The well-being of Native communities is also threatened by lack of access to health insurance. Relative to peers, AIAN individuals suffer the highest uninsured rate in the U.S. Nearly 1 in 5 (18.9%) AIAN individuals (amounting to more than half a million people) lacked access to health insurance last year (see Figure C). While the Affordable Care Act (ACA) helped reduce the uninsured rate for AIAN individuals (nearly 3 in 10 AIAN individuals lacked health insurance in 2010), disparities in access have persisted over the years. Compared with their non-Hispanic white peers, AIAN people have been more than twice as likely to lack access to health insurance in just the last decade. These inequities also translate into disparities in life expectancy. AIAN men and women, for example, record a lower life expectancy at birth than their peers. Trump’s attacks on public health agencies, their personnel, research infrastructure, and programs for the needy threaten to exacerbate these disparities for years to come. 

Figure CFigure C The Trump-Vance administration has weakened the agencies and programs that help the U.S. meet its obligations to Native communities

In less than a year, the Trump-Vance administration has weakened every aspect of the U.S. social safety net that helps AIAN families and children escape poverty, hunger, and disease. Trump began his second term by cutting staffing and funding for public health agencies and programs. By April 2025, the administration had reduced the Department of Health and Humans Service by more than 20%. Trump’s attack on equity also targeted workplace safety regulations and the broader research infrastructure for public health that works to identify and address the structural barriers that yield and widen racial and ethnic disparities in health. 

To top this off, Trump’s most significant legislative achievement this year delivered historic cuts to health programs (like Medicaid and CHIP) that are estimated to strip 10 million people of their health insurance coverage by 2034. More than 1 million AIAN individuals rely on Medicaid and CHIP. While AIAN individuals will be exempt from the new Medicaid work requirements, public health experts have warned that cuts to the program can widen gaps in tribal health services and disparities that already exist due to chronic federal underfunding of AIAN communities.

Trump’s major legislative achievement this year also weakened SNAP, the country’s most important nutritional assistance program.

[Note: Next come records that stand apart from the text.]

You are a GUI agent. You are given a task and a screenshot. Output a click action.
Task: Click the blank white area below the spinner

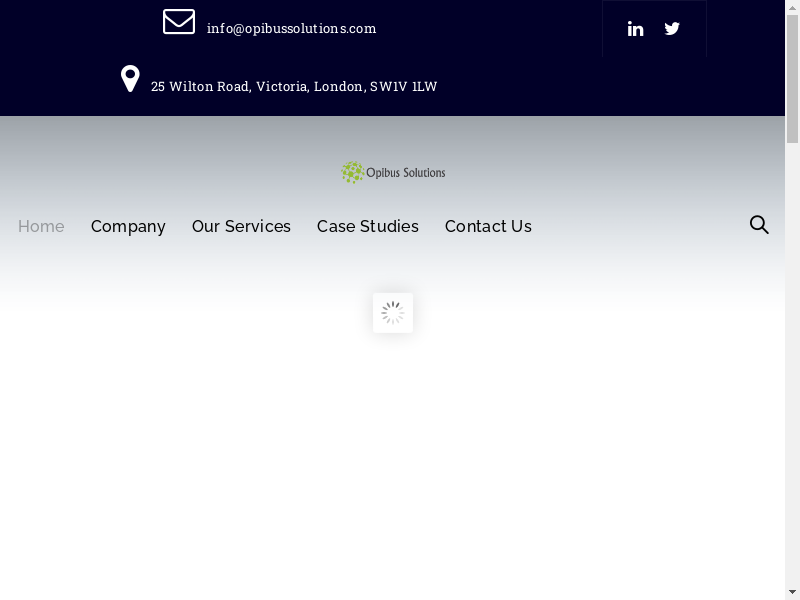[393, 460]
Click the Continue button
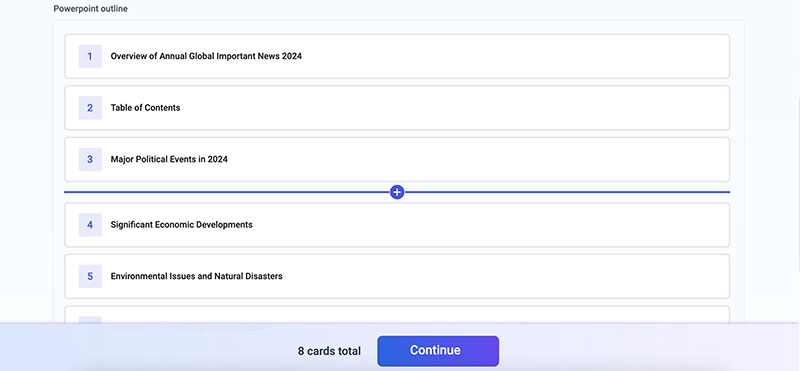 438,351
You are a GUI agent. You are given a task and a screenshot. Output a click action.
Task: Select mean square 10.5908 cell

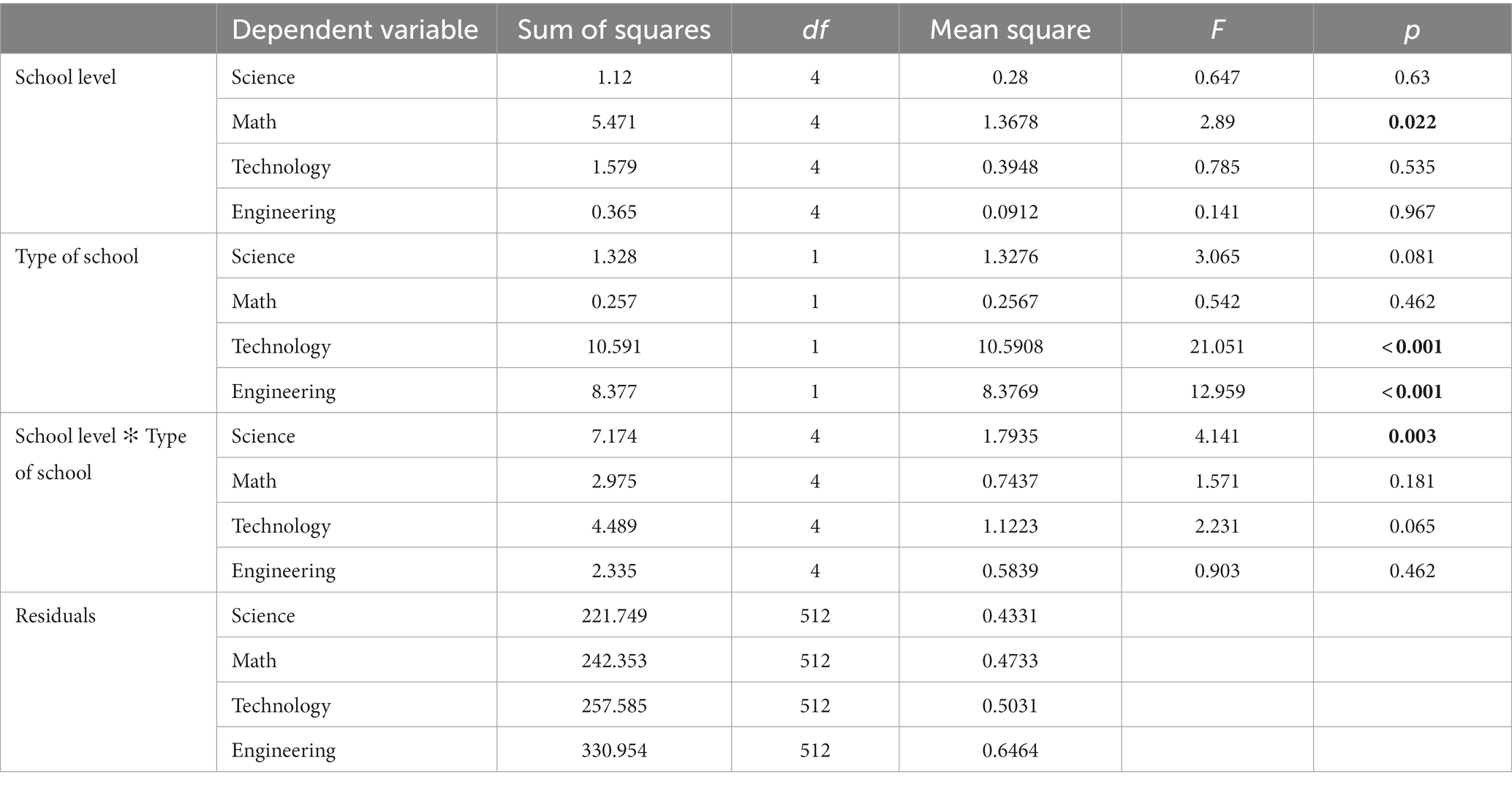(1010, 346)
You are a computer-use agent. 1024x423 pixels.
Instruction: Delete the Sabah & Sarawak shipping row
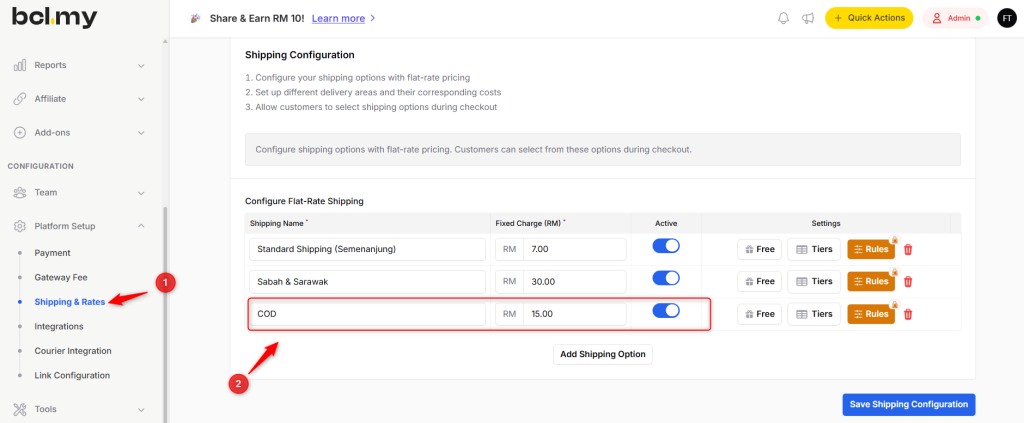908,282
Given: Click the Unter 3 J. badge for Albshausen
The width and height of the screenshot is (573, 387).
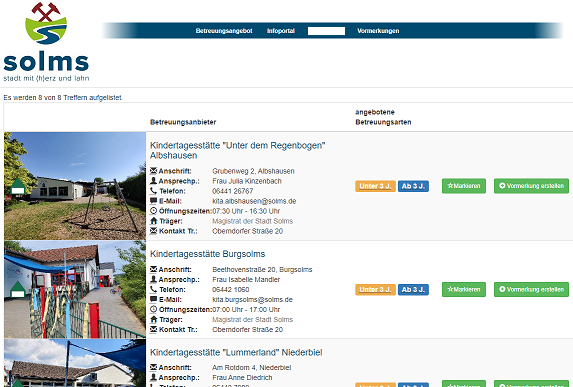Looking at the screenshot, I should [375, 186].
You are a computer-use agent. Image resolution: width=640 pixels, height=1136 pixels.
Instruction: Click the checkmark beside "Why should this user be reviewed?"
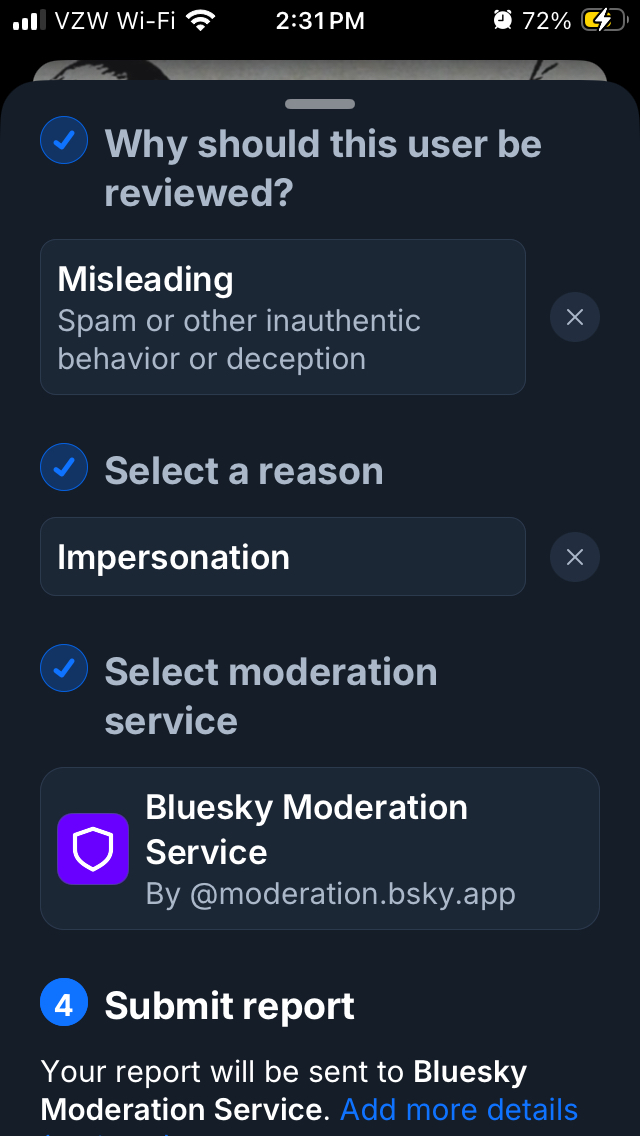tap(64, 140)
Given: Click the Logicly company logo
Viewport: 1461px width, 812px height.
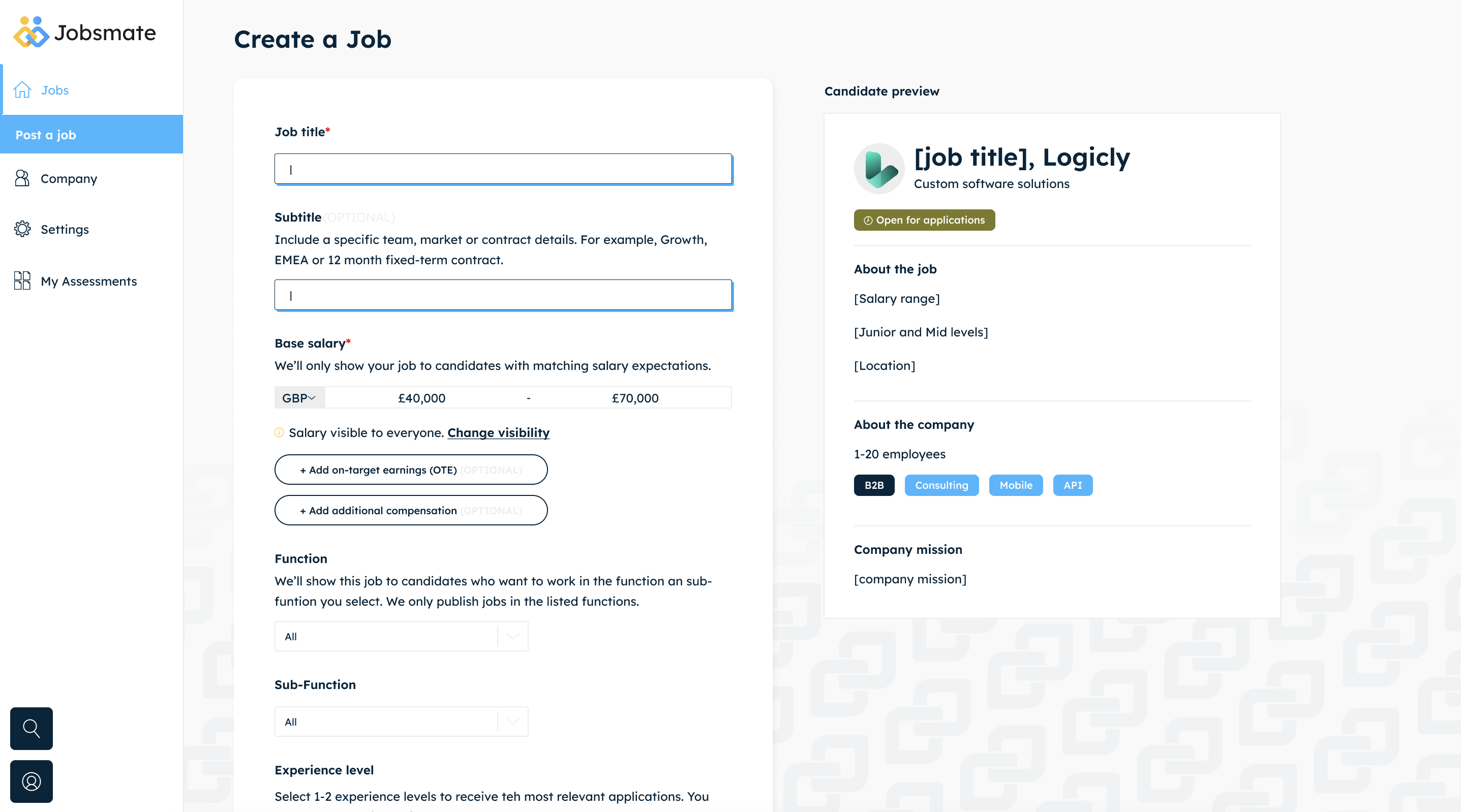Looking at the screenshot, I should [x=878, y=168].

In FY 2023, more than 500,000 AIAN households relied on SNAP to meet their nutritional needs and avoid deeper economic insecurity. Trump’s reconciliation legislation from this summer is estimated to impact the benefits of millions of SNAP recipients. While pre-existing work requirements exemptions partially mitigate the harmful impact of Trump’s law on AIAN individuals, the phasing out of culturally relevant initiatives (such as SNAP-Ed) and cuts to the broader program weaken an important vehicle through which the U.S. delivers its obligations to Native communities.

In addition, beginning on November 1 of this year, the Trump-Vance administration has been denying access to SNAP benefits to millions of people due to the administration’s unwillingness to use SNAP’s contingency reserve funds during the government shutdown. In doing so, the administration is removing a critical safety net for Native American tribes and for over 1 in 5 Native American households more broadly.

States with some of the largest Native American populations are also states with higher overall population shares participating in SNAP. Oklahoma and New Mexico have some of the highest Native populations and more than 16% of their population receive SNAP benefits. Native Americans living in Oklahoma, on reservations, and other designated areas may be able to continue to receive food assistance through the Food Distribution Program on Indian Reservations (FDPIR). However, that program may face constraints due to additional demand and is not accessible for many Native people who do not live near federally recognized tribes that participate in FDPIR.

With every step this year, the administration has weakened the capacity of the federal government to meet the needs of Native communities. And families and children are being hurt in the process because they are disproportionately vulnerable to costly disparities in poverty, food insecurity, and health care access.